[TOC]
将数据从Oracle抽取到HDFS采用的是Sqoop,简单方便,专门为RDBMS和HDFS之间的数据集成而生
常用命令
sqoop import | export \
--数据库连接参数
--HDFS或者Hive的连接参数
--配置参数
参数
数据库参数:
--connect jdbc:mysql://hostname:3306
--username
--password
--table
--columns
--where
-e/--query
导入参数:
--delete-target-dir
--target-dir
--hcatalog-database
--hcatalog-table
导出参数:
--export-dir
--hcatalog-database
--hcatalog-table
其他参数:
-m
sqoop采集命令
sqoop import \
-Dmapreduce.job.user.classpath.first=true \
--connect jdbc:oracle:thin:@oracle.bigdata.cn:1521:helowin \
--username ciss \
--password 123456 \
--table CISS4.CISS_SERVICE_WORKORDER \
--delete-target-dir \
--target-dir /test/full_imp/ciss4.ciss_service_workorder \
--as-avrodatafile \
--fields-terminated-by "\001" \
-m 1
在测试增量全量采集时,运行脚本必须在Sqoop容器里进行
sqoop增量采集一般有三种方式
要求:必须有一列自增的值,按照自增的int值进行判断
特点:只能导入增加的数据,无法导入更新的数据
场景:数据只会发生新增,不会发生更新的场景
sqoop import \
--connect jdbc:mysql://OneMake:3306/sqoopTest \
--username root \
--password 123456 \
--table tb_tohdfs \
--target-dir /sqoop/import/test02 \
--fields-terminated-by '\t' \
--check-column id \
--incremental append \
--last-value 0 \
-m 1
要求:必须包含动态时间变化这一列,按照数据变化的时间进行判断
特点:既导入新增的数据也导入更新的数据
场景:一般无法满足要求,所以不用
sqoop import \
--connect jdbc:mysql://OneMake:3306/sqoopTest \
--username root \
--password 123456 \
--table tb_lastmode \
--target-dir /sqoop/import/test03 \
--fields-terminated-by '\t' \
--incremental lastmodified \
--check-column lastmode \
--last-value '2021-06-06 16:09:32' \
-m 1
要求:每次运行的输出目录不能相同
特点:自己实现增量的数据过滤,可以实现新增和更新数据的采集
场景:一般用于自定义增量采集每天的分区数据到Hive
sqoop import \
--connect jdbc:mysql://node3:3306/db_order \
--username root \
--password-file file:///export/data/sqoop.passwd \
--query "select * from tb_order where
substring(create_time,1,10) = '2021-09-14' or
substring(update_time,1,10) = '2021-09-14' and \$CONDITIONS " \
--delete-target-dir \
--target-dir /nginx/logs/tb_order/daystr=2021-09-14 \
--fields-terminated-by '\t' \
-m 1
上面三种方案。

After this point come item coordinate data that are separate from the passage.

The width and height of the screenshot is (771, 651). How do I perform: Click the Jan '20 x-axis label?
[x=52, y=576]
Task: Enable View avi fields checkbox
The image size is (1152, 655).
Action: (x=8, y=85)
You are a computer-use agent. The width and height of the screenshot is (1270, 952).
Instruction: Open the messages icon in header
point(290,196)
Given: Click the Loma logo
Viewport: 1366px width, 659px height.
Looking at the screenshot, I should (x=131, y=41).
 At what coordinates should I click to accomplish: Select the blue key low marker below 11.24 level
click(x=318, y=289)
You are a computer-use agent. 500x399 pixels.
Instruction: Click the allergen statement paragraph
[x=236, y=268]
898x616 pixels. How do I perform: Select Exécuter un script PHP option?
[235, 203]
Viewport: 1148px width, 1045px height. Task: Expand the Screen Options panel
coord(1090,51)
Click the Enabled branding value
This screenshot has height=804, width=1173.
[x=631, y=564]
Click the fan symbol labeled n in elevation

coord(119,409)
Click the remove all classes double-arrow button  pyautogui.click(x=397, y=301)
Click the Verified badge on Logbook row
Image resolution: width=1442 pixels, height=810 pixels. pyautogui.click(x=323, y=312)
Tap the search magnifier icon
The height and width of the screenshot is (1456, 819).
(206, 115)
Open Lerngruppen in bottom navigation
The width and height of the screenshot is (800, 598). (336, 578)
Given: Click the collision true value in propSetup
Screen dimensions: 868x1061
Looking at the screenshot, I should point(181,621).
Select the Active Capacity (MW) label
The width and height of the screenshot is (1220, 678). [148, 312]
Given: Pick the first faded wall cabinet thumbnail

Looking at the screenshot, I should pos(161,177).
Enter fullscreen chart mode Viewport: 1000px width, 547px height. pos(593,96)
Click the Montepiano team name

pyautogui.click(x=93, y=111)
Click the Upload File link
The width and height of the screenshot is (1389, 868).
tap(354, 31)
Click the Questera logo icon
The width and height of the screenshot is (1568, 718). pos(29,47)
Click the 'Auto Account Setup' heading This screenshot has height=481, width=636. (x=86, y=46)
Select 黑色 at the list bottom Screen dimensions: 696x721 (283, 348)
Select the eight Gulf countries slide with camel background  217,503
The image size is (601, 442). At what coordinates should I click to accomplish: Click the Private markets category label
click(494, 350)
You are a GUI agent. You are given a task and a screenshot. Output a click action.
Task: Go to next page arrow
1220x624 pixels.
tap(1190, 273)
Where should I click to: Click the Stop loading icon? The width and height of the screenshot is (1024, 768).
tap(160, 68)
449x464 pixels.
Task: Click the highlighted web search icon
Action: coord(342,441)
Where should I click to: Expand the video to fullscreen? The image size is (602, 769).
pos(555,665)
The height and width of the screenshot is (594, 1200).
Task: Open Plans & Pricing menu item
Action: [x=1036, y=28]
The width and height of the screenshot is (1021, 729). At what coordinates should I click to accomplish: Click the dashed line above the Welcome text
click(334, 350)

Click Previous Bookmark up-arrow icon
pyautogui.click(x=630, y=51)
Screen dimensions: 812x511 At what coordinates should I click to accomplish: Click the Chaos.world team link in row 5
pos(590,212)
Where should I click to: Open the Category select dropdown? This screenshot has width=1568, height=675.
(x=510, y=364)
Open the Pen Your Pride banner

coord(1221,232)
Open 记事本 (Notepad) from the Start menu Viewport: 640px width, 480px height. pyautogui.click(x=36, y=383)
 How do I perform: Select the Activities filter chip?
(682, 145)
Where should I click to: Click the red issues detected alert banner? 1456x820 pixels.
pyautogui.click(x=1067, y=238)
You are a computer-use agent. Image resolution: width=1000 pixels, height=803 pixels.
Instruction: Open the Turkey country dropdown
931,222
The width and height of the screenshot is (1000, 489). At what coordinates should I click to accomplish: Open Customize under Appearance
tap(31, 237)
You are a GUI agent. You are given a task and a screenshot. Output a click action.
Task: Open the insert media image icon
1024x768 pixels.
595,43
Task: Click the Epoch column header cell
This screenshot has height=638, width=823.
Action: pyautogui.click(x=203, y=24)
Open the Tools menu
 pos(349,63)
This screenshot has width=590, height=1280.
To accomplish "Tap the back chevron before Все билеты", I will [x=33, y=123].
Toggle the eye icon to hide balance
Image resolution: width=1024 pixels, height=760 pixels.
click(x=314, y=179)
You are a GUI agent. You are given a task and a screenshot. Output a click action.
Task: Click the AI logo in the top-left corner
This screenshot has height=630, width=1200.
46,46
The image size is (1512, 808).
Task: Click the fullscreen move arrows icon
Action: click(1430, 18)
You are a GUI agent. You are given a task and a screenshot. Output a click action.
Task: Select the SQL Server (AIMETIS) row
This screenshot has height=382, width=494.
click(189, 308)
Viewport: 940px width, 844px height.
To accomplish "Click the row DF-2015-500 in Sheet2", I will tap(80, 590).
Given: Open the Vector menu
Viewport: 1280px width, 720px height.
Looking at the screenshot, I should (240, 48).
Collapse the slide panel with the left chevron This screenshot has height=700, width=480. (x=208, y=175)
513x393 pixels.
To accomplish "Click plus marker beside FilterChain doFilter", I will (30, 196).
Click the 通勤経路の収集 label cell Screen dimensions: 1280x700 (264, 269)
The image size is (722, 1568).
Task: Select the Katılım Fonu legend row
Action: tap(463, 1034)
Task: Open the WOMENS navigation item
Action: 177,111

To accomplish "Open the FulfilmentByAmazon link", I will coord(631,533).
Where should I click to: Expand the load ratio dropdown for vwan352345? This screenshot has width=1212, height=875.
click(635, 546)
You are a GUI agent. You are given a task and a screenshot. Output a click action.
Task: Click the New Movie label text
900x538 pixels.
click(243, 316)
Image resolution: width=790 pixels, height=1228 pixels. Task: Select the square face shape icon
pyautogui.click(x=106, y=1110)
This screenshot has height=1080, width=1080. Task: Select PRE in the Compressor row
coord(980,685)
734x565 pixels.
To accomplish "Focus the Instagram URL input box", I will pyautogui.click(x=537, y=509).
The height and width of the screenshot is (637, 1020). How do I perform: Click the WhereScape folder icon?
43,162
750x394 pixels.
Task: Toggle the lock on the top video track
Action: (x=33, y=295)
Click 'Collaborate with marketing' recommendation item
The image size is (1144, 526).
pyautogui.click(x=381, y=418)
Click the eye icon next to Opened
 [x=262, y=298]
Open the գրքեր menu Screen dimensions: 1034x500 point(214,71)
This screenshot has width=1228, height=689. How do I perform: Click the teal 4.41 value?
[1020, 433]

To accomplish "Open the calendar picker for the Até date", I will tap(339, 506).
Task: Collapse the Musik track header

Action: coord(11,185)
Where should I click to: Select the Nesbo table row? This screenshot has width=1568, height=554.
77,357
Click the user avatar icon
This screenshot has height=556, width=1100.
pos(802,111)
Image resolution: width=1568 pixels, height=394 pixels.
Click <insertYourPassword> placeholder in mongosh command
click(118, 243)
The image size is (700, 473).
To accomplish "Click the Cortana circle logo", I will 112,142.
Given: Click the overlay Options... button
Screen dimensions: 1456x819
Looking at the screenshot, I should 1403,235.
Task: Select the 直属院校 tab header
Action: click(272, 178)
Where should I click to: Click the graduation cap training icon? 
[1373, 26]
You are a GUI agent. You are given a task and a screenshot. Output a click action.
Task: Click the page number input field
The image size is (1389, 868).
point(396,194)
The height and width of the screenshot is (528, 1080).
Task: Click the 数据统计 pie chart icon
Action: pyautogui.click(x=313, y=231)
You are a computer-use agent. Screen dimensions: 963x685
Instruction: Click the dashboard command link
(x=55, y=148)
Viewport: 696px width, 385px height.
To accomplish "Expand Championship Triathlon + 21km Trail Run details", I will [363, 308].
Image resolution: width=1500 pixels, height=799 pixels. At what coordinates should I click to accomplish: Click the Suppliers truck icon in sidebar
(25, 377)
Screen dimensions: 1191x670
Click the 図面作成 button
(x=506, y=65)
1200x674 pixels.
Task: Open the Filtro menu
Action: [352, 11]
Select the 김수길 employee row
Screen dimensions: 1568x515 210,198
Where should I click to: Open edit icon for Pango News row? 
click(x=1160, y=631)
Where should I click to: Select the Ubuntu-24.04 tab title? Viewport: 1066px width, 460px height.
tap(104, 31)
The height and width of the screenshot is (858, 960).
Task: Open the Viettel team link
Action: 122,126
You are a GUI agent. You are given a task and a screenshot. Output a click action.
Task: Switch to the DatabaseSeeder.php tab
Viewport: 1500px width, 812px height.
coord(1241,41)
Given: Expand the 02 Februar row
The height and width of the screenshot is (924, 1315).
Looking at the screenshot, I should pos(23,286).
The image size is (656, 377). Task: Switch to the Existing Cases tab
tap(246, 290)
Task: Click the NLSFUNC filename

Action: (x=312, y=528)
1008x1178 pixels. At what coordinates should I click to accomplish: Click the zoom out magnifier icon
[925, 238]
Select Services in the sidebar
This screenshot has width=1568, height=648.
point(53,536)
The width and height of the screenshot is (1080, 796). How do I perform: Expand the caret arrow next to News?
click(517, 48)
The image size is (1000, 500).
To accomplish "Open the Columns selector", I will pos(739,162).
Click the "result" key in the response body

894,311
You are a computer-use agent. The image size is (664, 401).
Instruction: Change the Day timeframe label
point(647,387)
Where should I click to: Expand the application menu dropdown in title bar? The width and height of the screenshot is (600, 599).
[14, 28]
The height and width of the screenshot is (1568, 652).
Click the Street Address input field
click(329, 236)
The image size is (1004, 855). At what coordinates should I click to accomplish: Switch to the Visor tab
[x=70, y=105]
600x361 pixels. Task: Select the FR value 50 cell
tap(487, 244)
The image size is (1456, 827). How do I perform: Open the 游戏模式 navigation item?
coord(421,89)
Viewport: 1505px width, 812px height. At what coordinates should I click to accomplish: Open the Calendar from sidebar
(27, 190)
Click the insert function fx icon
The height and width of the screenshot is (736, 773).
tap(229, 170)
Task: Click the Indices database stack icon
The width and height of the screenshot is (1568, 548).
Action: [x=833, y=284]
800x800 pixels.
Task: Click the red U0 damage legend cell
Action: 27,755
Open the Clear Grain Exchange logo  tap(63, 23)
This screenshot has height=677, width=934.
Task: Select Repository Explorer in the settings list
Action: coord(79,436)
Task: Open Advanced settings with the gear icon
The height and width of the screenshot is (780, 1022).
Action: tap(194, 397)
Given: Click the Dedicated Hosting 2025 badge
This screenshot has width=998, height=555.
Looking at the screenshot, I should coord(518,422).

综合起来,还是第三种方案满足需求,既可以新增又可以更新
通过shell脚本实现自动化将Oracle中的增量表的数据集成到HDFS对应的路径
参数说明在后面全量采集脚本里有说明
Shell:Linux原生Shell脚本,命令功能全面丰富,主要用于实现Linux自动化,适合于Linux中简单的自动化任务开发
Python:多平台可移植兼容脚本,自身库功能强大,主要用于爬虫、数据科学分析计算等,适合于复杂逻辑的处理计算场景
场景:一般100行以内的代码建议用Shell,超过100行的代码建议用Python
采集脚本选用:Shell
#!/usr/bin/env bash
# 编写SHELL脚本的时候要特别小心,特别是编写SQL的条件,如果中间加了空格,就会导致命令执行失败
# /bin/bash
biz_date=20210101
biz_fmt_date=2021-01-01
dw_parent_dir=/data/dw/ods/one_make/incr_imp
workhome=/opt/sqoop/one_make
incr_imp_tables=${workhome}/incr_import_tables.txt
orcl_srv=oracle.bigdata.cn
orcl_port=1521
orcl_sid=helowin
orcl_user=ciss
orcl_pwd=123456
mkdir ${workhome}/log
sqoop_condition_params="--where \"'${biz_fmt_date}'=to_char(CREATE_TIME,'yyyy-mm-dd')\""
sqoop_import_params="sqoop import -Dmapreduce.job.user.classpath.first=true --outdir ${workhome}/java_code --as-avrodatafile"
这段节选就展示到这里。